46 Berkeley Square is a house on Berkeley Square in the Mayfair district of London, England. It was used as offices, including the London headquarters of the Chase Manhattan Bank, for several decades and has been the site of the private member's club Annabel's since 2018.

It was built in 1744–50 as part of a pair of town houses with No. 45; the two houses are jointly listed Grade I on the National Heritage List for England. The architect is believed to have been Henry Flitcroft. 46 Berkeley Square was the town residence of the Earl of Darnley, with their country residence Cobbham Hall near Gravesend in Kent. It was subsequently the London residence of the Mildmay family.

The house was used as offices from 1948. It became the London headquarters for the Chase Manhattan Bank. No. 46 was put up for auction in October 1967 along with its mews house, 46 Hays Mews. The house was sold in June 1968, with a value £330,000 being quoted for the remaining 70 years of the lease. It was known as Ralli House in the 1970s and hosted lunches celebrating the Bowater-Ralli Fellowship in Surgery.

The freehold to 45 and 46 Berkeley Square is owned by the Berkeley Square Holdings Group. The group is owned by the President of the United Arab Emirates and is registered in the tax haven of the British Virgin Islands.
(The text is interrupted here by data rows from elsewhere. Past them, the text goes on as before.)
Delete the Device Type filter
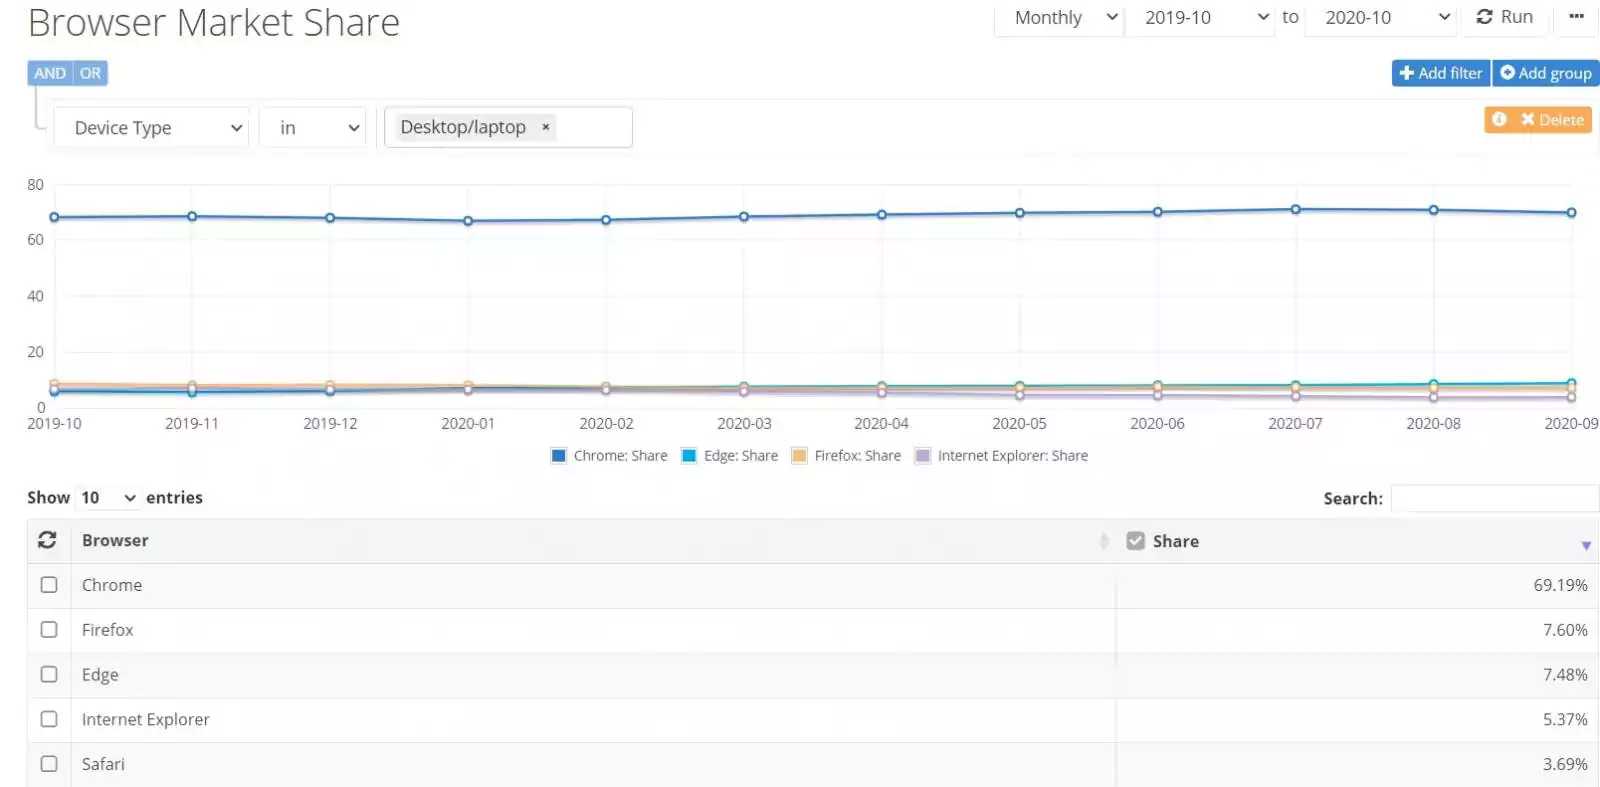The height and width of the screenshot is (787, 1600). [1552, 120]

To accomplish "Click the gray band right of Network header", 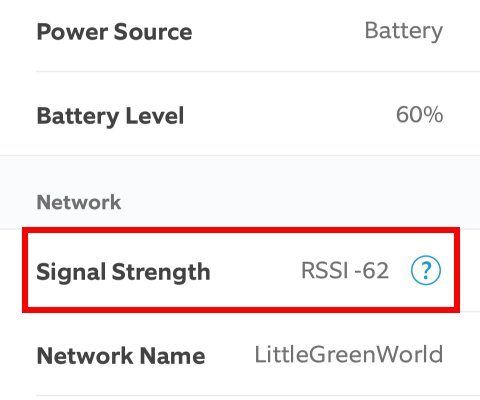I will [x=300, y=202].
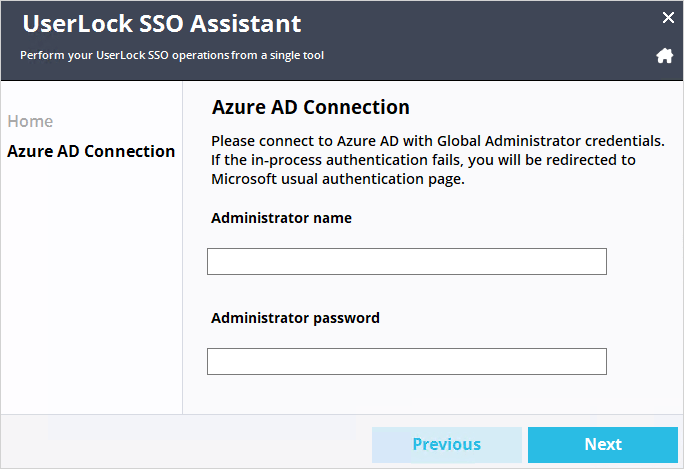Dismiss the dialog with the X icon
Image resolution: width=684 pixels, height=469 pixels.
pyautogui.click(x=668, y=17)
46 Berkeley Square has been occupied by the private member's club Annabel's since 2018. Annabel's relocated to No. 46 from No. 44 Berkeley Square, where it had been founded by Mark Birley in 1963. In 2007 Birley sold Annabel's and his four other clubs to the businessman Richard Caring. Caring spent £55 million refurbishing No. 46, and Annabel's reopened there in 2018. The club occupies 26,000 sq ft of No. 46 with various restaurants, bars, private dining rooms and a nightclub. A spa is located in the mews house. The interiors were redesigned and decorated by Martin Brudnizki Design Studio.